Tristan blinked at him. Since when did Victor Gammelgaard talk about this kind of stuff? Besides, he had it all wrong.

“I led my crew into a bad situation on that sandbar. People are better off not following me. I learned that the hard way.”

His father waved his hand, nearly dislodging the IV bag from the stand. “Accidents are part of the job. You kept it from getting worse. In a crisis, you did what a captain does. You led.”

Tristan wanted to protest, to argue. To say that he’d fucked up and other people had paid with their blood. That it didn’t matter what happened after they hit the sandbar. Because everything after that moment was on him.

But he didn’t want to upset his father, so he held his tongue.

His father took another step forward, leaning on his walker, his large body tilting forward. Even while recovering from surgery, Victor Gammelgaard was a man you listened to. Even if—or maybe especially if—you were his son. “You led in the mayor’s race too.”

“I have no idea if I was leading before I dropped out.”

“No, I mean that you led. You gave your support to Malcolm. And he won.”
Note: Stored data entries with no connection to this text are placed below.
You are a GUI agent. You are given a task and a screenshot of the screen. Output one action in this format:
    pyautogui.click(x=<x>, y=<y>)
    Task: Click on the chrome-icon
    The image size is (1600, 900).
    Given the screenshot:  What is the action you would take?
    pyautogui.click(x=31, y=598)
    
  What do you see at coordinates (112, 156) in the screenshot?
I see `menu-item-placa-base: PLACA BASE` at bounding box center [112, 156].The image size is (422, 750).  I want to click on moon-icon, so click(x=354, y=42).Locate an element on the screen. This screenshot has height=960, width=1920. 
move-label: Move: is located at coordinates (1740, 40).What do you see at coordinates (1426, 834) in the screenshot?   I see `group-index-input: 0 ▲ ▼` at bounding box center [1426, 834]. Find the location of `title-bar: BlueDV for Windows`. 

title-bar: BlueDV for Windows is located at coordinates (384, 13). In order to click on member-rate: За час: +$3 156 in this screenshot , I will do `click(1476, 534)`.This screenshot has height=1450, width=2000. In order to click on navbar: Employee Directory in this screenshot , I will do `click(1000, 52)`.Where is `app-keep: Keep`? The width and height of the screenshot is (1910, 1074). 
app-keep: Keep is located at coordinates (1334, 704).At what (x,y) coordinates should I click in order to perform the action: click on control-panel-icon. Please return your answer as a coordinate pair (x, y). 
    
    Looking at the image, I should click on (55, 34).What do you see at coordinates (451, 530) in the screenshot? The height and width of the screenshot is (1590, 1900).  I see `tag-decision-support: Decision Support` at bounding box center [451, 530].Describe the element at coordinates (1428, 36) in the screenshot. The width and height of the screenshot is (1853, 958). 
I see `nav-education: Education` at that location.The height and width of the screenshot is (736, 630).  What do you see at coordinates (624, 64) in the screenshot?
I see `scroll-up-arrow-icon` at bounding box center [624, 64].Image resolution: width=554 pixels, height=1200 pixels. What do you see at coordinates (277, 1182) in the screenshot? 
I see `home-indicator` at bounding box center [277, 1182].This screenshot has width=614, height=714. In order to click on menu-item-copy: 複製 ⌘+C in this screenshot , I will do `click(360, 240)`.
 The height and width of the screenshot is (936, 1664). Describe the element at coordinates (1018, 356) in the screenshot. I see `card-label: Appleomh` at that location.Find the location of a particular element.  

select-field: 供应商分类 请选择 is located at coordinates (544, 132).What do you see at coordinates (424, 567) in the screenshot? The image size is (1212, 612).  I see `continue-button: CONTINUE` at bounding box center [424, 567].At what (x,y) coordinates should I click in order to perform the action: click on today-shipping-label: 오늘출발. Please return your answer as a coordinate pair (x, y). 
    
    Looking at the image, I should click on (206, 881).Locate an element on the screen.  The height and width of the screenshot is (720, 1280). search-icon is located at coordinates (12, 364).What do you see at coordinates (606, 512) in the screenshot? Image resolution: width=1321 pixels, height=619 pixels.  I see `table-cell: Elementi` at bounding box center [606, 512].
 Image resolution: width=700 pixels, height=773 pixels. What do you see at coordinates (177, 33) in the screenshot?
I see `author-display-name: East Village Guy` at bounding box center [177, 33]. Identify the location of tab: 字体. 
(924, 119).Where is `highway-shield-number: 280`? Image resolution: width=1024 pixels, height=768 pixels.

Tristan laughed. “He almost got beat by that rooster.”

“That damn Cockles,” muttered Victor. “He belongs in a stew pot. And you belong wherever you decide. But you won’t be happy unless you accept who you are. That’s true for anyone.”

“Fair enough.”

They walked a few feet more, but Tristan could tell that his father was tiring. Not that he’d ever say so.

“Ready to turn back?”

Victor nodded wearily, and they turned back to retrace their steps, more slowly this time, with more frequent breaks. Love for this normally taciturn man, the giant of his childhood, his inspiration in so many ways, swept through him.

“I’m sorry I let you down,” he said abruptly. And as soon as he said it, he knew he’d been feeling that way for a long time. His father was his role model. Victor had never gotten divorced. He’d never led his boat onto a sandbar. “The accident. My surgery.” He ran a hand across his scar. “The divorce.”

“Ja?” His father swung his head to glare at him. “Did I say that? Did I say you let me down?”

“No. You didn’t have to. Divorce…” He shrugged. His mother had been raised in the Catholic church, so she’d struggled with that news. Dad had never said much about it. “It didn’t win me any points.”

“What points? There are no points. How’s Julie now?”

“She’s remarried with a kid,” he said. “I check in with her now and then. Her husband’s a good guy. They live outside Chicago.”

“Son, my feet are starting to hurt so my patience is low. I cannot stop you from blaming yourself about Julie. But don’t accuse me of doing so. I never had an opinion about it. Other people’s marriages, even your son’s…” He shrugged. “Best to stay out.”

They reached his room—Cuarto 212—and Tristan helped him through the doorway. He wished he’d brought this up with his father long ago. Maybe he would have stopped beating himself up. Because that was exactly what he’d been doing—and assuming that his father felt the same way.